Tuesday, June 1, 2021


Friends of Strays Animal Shelter was delighted this Spring to receive a generous grant from the Community Foundation of Tampa Bay that provided funding for the spay or neuter procedures for 104 community cats.

The grant was funded by a donor that provided the money on the basis that it be used to help avoid euthanasia of healthy animals. The Community Foundation of Tampa Bay reached out to Friends of Strays because that resonates with our mission as St. Petersburg’s oldest no-kill animal shelter.

We graciously accepted the funds and knew exactly where they should be directed. Through our in-house veterinarian, Dr. Katie Emerson, Friends of Strays has a strong working relationship with an animal savior named Sue Rountree.
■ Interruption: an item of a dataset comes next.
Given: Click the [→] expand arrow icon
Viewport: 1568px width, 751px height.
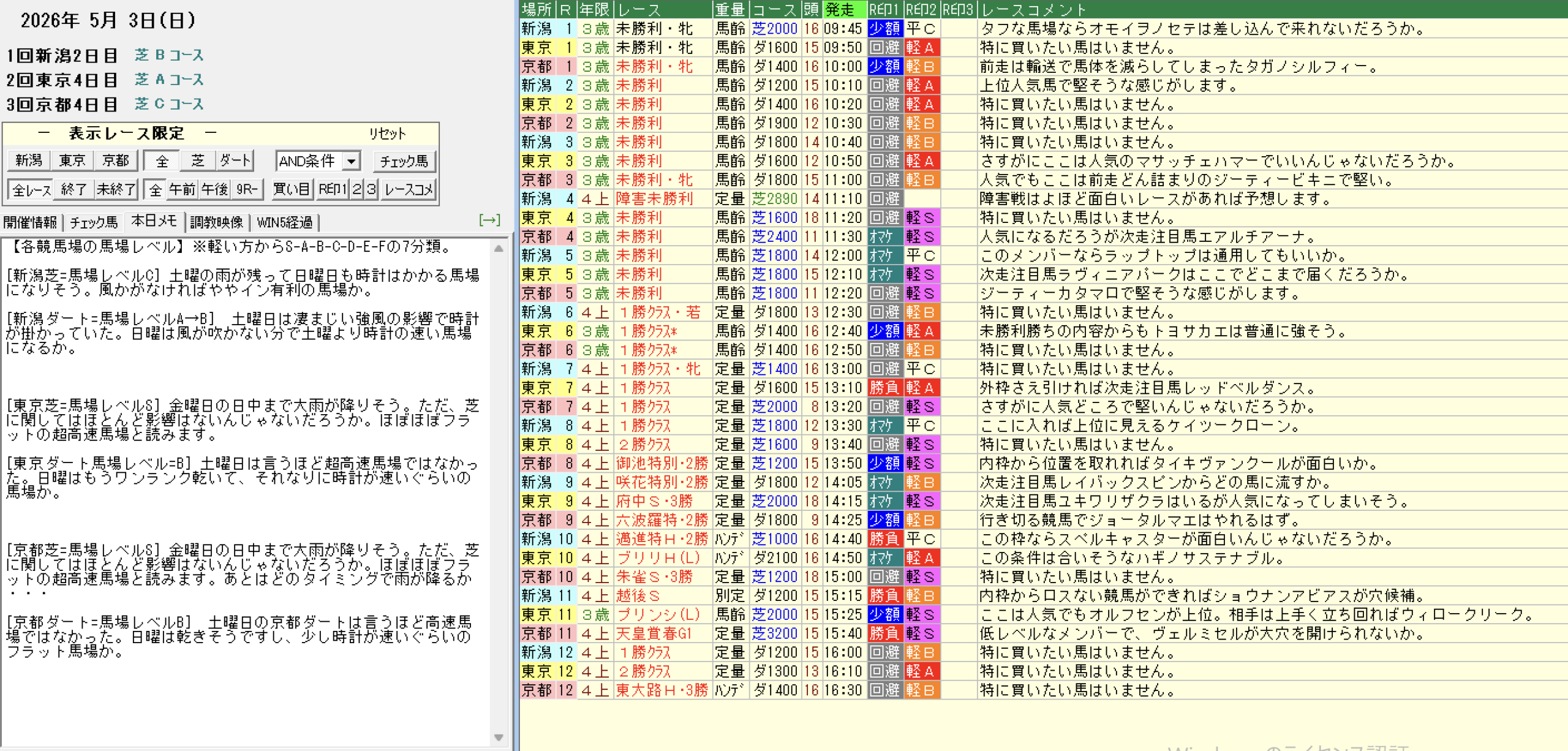Looking at the screenshot, I should (x=489, y=221).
Sue has a passion for saving cats’ lives while controlling community cat populations through humane TNVR (trap, neuter, vaccinate, return) services. She has been actively assisting cats for the last 12 years and helps about 1,000 cats per year on average.

What Sue does isn’t easy. She fields calls every day from people with unclaimed cats in their neighborhood. As a full-time paralegal , she traps a few cats on her way to work three or four days a week. She brings those cats to places like Friends of Strays to have their alterations and vaccinations, then picks them up to return back to their original location on the way home.

“The reason I am obsessed with spay/neuter of cats is simply to reduce the euthanasia rate at the county shelter while trying to bring an end to the suffering of cats living on the street,” Sue said. “TNVR is the most effective method of making this happen!”

Widely recognized as the most humane way to control community cat populations in the long term, TNVR is already showing positive results in the areas Sue visits. Where she used to pick up cats in locations with large colonies of them, sometimes fitting up to 20 trapped cats in her truck, she now traps just two or three cats at a time. That’s a good thing for the community, but it makes Sue’s work harder and less efficient.

For a one-woman operation, it’s a grind and it can be quite costly. She collects donations to put toward the medical costs, but mostly operates out of her own pocket. That’s why we knew Sue would be the perfect recipient for these funds. Through the graciousness of the Community Foundation of Tampa Bay, we’re proud to support Sue Rountree’s work.